The security industry is certainly not lacking in standards and industry regulations. There are regulations with objectives that range from verifying that companies implement a security management system (ISO27001) and safeguard data privacy (GDPR & CCPA) to regulations ensuring secure handling of health records (HIPAA) and validating that financial institutions are adequately protected against fraud and other types of malicious activity (PCI-DSS & FINRA).
The “Hows” of Compliance
These standards typically dictate the actions, processes and procedures that need to be implemented to comply, aka – the “hows”. And as you can imagine many organizations find themselves having to comply with different standards that in many cases have overlapping requirements.

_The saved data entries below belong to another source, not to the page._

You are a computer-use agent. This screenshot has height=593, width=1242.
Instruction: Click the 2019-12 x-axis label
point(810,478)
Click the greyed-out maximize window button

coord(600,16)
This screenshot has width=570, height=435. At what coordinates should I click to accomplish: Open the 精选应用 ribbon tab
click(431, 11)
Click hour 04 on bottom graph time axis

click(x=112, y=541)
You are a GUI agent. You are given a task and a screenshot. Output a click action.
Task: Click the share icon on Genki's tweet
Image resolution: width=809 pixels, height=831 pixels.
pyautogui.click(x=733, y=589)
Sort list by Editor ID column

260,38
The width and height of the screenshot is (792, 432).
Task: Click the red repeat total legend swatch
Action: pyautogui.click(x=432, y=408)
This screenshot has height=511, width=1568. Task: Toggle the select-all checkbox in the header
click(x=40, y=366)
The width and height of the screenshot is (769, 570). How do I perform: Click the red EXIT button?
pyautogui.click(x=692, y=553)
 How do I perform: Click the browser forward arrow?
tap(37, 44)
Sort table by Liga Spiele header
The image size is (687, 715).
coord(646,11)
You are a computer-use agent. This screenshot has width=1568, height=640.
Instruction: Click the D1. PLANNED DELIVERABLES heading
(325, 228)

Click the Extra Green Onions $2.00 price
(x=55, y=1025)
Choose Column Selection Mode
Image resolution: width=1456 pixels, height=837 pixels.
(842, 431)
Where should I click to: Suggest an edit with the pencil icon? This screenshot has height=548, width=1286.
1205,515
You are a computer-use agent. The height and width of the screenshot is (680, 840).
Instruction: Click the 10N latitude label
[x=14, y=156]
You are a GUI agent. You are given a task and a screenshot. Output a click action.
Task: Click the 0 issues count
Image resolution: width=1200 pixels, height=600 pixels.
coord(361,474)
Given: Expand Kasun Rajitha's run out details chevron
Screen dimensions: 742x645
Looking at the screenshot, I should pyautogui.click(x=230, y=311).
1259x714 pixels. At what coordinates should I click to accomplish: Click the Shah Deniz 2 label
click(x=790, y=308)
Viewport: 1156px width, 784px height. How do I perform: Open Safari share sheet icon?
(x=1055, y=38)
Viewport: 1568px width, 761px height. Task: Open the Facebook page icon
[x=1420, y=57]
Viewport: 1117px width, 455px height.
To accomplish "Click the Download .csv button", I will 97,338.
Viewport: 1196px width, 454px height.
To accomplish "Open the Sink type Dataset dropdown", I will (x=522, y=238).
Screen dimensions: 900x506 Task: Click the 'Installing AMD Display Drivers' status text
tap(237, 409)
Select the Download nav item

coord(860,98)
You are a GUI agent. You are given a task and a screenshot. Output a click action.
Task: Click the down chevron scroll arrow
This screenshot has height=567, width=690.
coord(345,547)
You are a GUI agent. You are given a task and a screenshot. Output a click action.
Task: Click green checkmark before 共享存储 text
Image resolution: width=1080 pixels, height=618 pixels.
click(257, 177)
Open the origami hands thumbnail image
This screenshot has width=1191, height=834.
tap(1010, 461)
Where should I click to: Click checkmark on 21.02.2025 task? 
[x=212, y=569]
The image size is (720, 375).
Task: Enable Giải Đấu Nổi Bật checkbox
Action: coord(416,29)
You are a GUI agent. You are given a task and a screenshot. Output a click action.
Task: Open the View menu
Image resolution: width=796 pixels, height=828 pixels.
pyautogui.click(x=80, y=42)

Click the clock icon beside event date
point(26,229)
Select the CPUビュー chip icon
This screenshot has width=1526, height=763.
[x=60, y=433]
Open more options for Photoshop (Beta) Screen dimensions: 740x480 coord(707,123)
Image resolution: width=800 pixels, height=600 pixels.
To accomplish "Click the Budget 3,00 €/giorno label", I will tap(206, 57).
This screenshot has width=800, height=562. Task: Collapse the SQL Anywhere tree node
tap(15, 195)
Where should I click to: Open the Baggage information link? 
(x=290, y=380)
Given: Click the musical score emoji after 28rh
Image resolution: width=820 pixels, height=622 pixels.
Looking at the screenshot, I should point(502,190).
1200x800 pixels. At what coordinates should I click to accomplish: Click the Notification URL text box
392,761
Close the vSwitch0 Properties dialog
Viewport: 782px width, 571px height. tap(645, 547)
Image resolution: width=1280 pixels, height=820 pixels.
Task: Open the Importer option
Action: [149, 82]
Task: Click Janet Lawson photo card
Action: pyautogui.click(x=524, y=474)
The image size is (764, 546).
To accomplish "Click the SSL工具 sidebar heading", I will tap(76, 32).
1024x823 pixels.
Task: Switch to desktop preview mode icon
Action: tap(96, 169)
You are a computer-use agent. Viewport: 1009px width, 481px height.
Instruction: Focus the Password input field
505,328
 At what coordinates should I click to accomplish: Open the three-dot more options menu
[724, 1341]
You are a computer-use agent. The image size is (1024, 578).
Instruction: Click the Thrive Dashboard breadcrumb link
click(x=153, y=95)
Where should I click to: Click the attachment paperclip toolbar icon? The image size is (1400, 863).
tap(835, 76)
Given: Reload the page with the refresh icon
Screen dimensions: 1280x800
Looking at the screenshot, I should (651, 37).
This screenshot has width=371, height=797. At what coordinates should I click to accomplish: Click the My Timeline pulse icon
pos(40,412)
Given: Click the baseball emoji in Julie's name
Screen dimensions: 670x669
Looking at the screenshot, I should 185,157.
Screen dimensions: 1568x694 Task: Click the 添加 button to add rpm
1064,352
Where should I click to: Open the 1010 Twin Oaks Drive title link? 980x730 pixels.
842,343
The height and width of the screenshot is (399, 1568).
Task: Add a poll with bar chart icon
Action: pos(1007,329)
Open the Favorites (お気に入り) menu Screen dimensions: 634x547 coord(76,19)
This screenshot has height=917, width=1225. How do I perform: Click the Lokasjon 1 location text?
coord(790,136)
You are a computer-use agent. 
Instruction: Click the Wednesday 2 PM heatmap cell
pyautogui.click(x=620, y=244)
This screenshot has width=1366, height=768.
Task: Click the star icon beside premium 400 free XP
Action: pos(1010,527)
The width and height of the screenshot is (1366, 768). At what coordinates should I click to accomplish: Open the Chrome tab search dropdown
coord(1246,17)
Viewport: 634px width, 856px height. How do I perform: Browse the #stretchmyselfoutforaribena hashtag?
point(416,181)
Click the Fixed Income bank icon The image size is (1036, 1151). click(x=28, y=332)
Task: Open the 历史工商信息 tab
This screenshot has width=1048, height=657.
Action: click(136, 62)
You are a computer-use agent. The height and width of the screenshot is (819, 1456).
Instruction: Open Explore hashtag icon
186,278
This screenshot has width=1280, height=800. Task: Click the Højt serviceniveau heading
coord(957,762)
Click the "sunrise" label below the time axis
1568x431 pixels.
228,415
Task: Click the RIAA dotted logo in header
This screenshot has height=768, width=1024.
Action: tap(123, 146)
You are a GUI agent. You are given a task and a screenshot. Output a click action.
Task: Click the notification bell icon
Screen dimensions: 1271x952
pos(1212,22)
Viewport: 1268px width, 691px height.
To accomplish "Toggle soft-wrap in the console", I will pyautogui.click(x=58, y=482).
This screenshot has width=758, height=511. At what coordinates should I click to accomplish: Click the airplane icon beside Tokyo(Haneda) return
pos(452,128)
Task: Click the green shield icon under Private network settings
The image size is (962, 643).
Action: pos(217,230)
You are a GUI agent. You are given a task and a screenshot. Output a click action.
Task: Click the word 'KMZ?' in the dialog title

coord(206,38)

A Different Approach: The “Whats”
Frameworks take a different approach, they focus more on the “whats,” the outcomes of activities, processes and procedures. Frameworks are valuable because they provide a structured approach for companies to understand what they need to do to improve their security posture and how they need to prepare in the event of an incident. Some examples of security frameworks include the NIST Cybersecurity Framework (NIST CSF) that was developed for U.S. federal organizations (and those doing business with federal organizations) and the HITRUST Cybersecurity Framework developed for the Health industry. While they were developed to serve specific sectors, both are used today by organizations outside that original scope.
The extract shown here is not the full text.